No matter how many times I read Patterns as Shapes I never come close to understanding it.
I am stuck at the internal consistency section U-Shapes in Parallel / Workspace Local Assets.
Question 1)
http://www.pipelinepatterns.com/zsvg/shapes_parallel_no_tooling.svg
Here an example:
1 - Geo artist checks in 1st modeling revision
2 - Texture Artist checks out alembic representation of 1st revision and starts working
3 - Because of parallelism in pipelines the modeler continues to work and makes new commits
4 - textureing gets to the point of checking in their work. they still reference an older revision of the geometry for which they would be able to make a consistent commit
However: Polson describes a pipeline where you always build the entire asset, so texturing has the option to:
a) build the consistent asset by building the asset with checking out the currently present geo revision
b)
the Geo Artist checks out, modifies, and exports the Geo, but in addition, checks out (read-only) and exports the Tex. the Tex Artist does just the opposite.
Which I interpret as: before the texture artist is ready to commit, he again makes a geo check out used for building the most up to date asset, but this seems to be contradiction to what is said above as
One common way to achieve internal consistency is for each artist to fully export the Local Asset, just to make sure their latest revisions are in sync with each other.
The way I understand it,
a) would lead to consistent asset, but to what I’d compare to a lost update in databases, as they override the head asset revision with older geometry. Plus now the geo head revision of source control is out of sync with the asset control
b) has the advantage that source control and asset control remain in sync / the asset is always in the latest possible state likely to be inconsistent.

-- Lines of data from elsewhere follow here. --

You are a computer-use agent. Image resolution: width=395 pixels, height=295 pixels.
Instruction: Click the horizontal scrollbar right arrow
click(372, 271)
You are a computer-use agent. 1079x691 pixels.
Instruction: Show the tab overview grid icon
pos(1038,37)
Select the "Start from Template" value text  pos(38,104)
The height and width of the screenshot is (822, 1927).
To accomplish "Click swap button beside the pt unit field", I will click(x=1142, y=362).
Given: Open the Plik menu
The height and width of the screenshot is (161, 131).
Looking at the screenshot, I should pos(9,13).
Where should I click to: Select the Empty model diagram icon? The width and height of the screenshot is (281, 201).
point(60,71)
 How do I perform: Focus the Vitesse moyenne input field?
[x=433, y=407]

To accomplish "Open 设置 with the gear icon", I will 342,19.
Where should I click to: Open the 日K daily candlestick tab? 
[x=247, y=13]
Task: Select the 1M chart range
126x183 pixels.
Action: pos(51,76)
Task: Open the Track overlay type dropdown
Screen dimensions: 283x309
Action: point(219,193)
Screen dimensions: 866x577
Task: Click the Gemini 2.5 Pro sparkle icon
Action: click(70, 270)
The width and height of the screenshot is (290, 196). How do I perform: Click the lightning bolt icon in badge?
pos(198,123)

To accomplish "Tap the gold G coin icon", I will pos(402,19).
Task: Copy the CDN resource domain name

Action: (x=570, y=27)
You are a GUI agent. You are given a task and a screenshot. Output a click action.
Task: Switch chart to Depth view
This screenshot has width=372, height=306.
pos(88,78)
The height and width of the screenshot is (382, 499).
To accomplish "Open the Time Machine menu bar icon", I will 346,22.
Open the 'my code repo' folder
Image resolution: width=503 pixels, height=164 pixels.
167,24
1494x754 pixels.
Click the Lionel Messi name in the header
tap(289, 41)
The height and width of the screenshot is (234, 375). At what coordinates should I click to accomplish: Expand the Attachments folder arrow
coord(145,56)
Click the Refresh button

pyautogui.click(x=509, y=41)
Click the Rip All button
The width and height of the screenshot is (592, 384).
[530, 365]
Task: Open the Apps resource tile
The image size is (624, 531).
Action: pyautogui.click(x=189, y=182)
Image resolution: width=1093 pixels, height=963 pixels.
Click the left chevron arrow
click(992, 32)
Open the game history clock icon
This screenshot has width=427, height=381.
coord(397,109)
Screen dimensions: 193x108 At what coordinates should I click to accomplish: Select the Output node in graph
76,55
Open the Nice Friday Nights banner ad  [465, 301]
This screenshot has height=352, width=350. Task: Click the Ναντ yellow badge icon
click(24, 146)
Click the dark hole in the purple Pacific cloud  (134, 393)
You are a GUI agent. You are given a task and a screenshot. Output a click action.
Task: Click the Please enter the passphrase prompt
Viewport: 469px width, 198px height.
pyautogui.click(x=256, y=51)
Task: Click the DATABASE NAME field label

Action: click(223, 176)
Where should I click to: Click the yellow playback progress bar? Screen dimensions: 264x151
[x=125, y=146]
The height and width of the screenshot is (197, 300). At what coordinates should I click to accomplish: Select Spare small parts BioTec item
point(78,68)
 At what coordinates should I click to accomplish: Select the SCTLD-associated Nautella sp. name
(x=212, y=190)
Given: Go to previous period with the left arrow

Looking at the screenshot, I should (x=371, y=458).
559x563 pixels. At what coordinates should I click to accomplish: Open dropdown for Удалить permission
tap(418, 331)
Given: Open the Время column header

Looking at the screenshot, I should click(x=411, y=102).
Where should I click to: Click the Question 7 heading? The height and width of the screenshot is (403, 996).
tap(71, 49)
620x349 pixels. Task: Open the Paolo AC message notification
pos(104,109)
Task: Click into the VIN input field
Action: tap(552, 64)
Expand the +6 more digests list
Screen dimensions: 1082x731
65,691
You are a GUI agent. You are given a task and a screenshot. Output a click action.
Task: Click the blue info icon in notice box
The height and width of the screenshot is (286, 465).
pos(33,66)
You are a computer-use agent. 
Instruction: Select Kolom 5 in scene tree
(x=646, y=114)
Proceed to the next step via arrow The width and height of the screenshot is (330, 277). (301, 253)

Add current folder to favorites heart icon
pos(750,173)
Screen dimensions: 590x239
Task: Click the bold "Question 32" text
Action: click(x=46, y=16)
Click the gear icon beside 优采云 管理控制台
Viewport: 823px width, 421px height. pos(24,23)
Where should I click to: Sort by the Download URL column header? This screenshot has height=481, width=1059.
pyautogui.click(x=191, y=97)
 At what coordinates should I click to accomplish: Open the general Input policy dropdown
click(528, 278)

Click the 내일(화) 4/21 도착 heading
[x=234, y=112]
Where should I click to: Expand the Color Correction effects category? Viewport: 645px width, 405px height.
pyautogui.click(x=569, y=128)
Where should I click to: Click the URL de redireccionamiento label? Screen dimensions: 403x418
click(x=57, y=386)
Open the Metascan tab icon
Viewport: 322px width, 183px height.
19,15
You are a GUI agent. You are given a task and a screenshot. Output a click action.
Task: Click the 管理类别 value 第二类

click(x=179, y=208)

I know the relation between geo and text might be a bad example here as I image them to work more in a linear fashion than parallel, but I took it as the example because he did.
Question 2)
In U-Shapes in Parallel he mentions
Developing components in separate workspaces creates some workflow difficulties.
Versionitis. Our artists can easily check in incompatible components. The asset will be internally inconsistent. They will need to carefully synchronize their checkins, of both the source and run-time data.
In this example he shows a different pipeline approach where each component commits only their work instead of building the entire asset. How is this a inferior design with regards to syncronisation and inconsistenies? I dont see how the full asset build solve any of these issues.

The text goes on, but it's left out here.